Return all lines from the listing below in which "annunciano" appears.
___
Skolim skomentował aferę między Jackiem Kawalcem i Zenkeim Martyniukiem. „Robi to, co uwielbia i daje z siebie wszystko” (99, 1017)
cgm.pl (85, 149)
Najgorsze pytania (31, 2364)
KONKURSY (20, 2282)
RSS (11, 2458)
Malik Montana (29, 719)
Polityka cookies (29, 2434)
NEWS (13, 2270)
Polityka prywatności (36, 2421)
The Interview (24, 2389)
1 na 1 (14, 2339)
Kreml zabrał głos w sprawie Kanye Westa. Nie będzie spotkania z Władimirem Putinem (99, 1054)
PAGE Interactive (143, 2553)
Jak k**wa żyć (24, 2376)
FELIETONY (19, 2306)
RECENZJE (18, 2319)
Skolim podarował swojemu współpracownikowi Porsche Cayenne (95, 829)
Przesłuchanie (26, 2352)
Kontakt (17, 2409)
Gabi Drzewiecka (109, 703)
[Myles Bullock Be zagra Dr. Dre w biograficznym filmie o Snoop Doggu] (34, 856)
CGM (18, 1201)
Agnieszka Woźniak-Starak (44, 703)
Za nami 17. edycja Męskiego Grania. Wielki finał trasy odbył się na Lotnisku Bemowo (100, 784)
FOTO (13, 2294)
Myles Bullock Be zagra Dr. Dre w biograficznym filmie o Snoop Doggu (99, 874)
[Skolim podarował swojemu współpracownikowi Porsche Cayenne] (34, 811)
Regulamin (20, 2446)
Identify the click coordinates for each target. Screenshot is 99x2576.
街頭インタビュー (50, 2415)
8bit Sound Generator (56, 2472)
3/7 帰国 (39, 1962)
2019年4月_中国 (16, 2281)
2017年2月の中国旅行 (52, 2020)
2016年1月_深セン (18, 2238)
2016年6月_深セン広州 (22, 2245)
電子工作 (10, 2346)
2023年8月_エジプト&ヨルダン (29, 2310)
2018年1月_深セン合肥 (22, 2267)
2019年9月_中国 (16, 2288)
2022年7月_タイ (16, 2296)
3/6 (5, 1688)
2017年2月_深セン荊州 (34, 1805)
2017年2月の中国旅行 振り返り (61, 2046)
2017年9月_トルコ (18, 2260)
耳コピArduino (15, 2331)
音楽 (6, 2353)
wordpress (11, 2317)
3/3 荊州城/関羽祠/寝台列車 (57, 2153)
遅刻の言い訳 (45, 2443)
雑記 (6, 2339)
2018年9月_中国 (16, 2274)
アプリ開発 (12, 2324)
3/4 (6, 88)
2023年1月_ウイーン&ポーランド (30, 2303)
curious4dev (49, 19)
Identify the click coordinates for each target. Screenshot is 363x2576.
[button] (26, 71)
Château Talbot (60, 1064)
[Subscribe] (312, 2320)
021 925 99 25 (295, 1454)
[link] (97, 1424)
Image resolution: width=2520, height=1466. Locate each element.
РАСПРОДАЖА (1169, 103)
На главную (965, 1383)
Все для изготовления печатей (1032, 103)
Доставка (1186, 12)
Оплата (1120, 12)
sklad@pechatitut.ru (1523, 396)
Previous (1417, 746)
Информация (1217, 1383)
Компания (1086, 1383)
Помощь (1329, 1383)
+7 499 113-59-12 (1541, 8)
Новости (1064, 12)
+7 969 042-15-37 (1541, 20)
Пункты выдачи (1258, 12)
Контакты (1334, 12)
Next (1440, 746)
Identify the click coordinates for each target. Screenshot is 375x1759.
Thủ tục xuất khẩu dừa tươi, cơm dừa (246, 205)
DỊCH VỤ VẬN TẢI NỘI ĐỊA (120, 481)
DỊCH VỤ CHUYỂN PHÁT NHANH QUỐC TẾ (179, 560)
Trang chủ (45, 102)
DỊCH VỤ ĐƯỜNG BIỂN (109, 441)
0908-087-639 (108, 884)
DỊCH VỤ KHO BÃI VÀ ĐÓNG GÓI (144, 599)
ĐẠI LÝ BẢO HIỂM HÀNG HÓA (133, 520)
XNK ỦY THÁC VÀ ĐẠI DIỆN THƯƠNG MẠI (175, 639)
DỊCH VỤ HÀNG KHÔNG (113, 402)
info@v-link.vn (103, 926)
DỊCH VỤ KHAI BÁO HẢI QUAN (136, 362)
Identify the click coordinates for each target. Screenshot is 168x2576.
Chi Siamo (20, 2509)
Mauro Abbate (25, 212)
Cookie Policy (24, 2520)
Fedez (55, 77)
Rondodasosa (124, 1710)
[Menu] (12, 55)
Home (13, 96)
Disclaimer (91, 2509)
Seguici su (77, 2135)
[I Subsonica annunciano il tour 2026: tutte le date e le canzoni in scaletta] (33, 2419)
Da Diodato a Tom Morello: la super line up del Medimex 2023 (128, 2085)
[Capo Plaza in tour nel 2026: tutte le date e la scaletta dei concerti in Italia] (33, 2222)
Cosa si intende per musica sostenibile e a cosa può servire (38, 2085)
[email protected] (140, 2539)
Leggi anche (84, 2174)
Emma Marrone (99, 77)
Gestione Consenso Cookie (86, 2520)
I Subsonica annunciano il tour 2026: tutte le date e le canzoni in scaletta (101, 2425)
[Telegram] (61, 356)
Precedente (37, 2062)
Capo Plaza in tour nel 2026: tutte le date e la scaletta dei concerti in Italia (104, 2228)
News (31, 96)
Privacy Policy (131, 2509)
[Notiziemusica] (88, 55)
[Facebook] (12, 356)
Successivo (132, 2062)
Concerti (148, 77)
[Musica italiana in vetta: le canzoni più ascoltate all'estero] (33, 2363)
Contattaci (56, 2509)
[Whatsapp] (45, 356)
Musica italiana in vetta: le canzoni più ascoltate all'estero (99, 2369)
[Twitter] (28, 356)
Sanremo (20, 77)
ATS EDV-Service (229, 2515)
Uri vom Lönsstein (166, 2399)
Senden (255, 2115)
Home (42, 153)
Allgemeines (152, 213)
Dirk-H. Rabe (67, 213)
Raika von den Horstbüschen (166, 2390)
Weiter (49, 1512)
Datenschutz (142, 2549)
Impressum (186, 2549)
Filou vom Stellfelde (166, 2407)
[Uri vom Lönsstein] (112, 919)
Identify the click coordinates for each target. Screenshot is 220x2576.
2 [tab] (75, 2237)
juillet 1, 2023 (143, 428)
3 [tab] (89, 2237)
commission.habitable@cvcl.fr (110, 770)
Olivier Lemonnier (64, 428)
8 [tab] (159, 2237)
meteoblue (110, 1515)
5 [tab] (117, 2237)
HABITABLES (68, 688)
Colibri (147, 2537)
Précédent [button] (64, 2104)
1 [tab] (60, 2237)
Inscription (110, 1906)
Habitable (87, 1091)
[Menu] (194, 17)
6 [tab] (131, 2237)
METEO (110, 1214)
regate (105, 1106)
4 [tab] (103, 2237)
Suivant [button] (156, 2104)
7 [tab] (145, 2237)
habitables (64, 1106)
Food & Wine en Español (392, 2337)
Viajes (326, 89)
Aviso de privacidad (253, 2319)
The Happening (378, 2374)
___
**Exercise result:**
[I Subsonica annunciano il tour 2026: tutte le date e le canzoni in scaletta] (33, 2419)
I Subsonica annunciano il tour 2026: tutte le date e le canzoni in scaletta (101, 2425)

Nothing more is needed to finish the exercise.